The data:
____________

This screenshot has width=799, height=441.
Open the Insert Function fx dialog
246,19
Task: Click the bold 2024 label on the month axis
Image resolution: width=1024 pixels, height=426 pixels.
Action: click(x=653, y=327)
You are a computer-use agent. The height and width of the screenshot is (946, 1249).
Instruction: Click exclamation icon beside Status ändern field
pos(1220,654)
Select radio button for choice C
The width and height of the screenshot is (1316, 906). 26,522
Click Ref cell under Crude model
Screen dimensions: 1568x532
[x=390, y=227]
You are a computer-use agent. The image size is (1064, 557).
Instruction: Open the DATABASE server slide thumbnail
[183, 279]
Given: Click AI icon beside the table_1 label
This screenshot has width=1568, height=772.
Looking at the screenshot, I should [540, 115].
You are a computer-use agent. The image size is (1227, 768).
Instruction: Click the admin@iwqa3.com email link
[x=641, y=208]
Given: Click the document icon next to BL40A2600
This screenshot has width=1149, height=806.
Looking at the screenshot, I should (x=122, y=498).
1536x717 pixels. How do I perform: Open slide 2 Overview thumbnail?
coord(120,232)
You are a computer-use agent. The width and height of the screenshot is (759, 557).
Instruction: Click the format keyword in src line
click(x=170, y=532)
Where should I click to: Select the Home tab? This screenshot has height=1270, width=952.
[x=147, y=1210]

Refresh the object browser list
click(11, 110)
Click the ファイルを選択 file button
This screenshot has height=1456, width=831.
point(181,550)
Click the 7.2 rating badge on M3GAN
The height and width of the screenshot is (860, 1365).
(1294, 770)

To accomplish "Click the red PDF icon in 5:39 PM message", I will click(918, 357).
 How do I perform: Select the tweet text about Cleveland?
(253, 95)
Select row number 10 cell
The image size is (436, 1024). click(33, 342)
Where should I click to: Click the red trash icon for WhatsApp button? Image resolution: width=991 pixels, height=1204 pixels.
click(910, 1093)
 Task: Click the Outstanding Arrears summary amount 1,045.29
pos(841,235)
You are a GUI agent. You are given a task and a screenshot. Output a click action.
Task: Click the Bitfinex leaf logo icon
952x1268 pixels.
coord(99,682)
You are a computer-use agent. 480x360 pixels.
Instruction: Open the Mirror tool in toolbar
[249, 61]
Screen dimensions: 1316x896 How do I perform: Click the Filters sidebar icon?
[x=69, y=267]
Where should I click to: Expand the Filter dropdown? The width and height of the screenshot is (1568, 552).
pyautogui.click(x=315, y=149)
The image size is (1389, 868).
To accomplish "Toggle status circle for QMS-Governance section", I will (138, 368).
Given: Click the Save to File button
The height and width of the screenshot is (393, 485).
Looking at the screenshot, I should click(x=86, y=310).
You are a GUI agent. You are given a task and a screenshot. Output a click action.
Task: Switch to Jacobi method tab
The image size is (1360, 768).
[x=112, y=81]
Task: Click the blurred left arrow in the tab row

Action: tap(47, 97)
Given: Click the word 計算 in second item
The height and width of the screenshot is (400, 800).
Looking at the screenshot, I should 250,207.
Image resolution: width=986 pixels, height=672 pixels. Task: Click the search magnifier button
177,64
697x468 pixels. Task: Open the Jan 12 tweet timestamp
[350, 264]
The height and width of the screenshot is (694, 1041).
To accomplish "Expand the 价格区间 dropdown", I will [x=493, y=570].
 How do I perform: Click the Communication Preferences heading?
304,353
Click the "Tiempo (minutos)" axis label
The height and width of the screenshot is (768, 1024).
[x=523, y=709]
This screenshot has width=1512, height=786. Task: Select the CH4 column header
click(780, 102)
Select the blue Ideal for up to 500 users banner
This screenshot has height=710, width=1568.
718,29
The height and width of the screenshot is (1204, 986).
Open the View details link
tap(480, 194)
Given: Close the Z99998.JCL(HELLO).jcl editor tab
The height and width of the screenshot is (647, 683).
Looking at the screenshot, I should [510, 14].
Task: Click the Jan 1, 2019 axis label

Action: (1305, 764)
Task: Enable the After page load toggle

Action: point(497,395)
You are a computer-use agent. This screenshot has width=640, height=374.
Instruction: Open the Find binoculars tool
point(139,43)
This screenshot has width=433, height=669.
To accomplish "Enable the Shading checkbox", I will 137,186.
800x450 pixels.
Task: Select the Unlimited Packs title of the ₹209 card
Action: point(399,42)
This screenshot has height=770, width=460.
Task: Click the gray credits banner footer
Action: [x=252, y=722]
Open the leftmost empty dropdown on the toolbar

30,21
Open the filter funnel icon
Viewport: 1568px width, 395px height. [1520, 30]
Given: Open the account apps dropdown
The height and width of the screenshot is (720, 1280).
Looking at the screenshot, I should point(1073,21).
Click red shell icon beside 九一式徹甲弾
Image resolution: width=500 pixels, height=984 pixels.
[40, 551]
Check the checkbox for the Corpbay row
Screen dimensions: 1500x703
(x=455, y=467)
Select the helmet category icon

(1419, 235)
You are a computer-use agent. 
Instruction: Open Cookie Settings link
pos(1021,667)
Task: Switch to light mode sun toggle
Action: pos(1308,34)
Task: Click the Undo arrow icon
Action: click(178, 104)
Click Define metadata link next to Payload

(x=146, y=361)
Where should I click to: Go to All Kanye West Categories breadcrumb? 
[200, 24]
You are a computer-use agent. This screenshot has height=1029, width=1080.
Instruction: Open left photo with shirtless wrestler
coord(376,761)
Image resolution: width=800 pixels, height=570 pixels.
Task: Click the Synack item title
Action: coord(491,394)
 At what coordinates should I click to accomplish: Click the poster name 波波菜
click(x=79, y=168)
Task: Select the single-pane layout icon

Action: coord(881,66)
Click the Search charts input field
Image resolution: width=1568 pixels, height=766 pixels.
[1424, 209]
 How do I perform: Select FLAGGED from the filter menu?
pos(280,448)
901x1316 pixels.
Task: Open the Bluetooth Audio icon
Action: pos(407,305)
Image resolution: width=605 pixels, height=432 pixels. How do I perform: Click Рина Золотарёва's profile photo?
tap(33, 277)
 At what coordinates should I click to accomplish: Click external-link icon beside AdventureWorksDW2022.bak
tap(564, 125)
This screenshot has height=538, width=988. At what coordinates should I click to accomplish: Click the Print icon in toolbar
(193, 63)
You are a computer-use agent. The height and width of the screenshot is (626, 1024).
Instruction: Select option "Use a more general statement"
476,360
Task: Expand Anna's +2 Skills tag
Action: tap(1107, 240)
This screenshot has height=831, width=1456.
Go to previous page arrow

____________

Try it: Return from the data every line that holds "computer".

Finished task:
You are a computer-use agent. The height and width of the screenshot is (946, 1249).
You are a computer-use agent. The image size is (1064, 557).
You are a computer-use agent. The image size is (1227, 768).
You are a computer-use agent. The width and height of the screenshot is (759, 557).
You are a computer-use agent. 480x360 pixels.
You are a computer-use agent. This screenshot has width=640, height=374.
You are a computer-use agent. 
You are a computer-use agent. This screenshot has height=1029, width=1080.
You are a computer-use agent. The height and width of the screenshot is (626, 1024).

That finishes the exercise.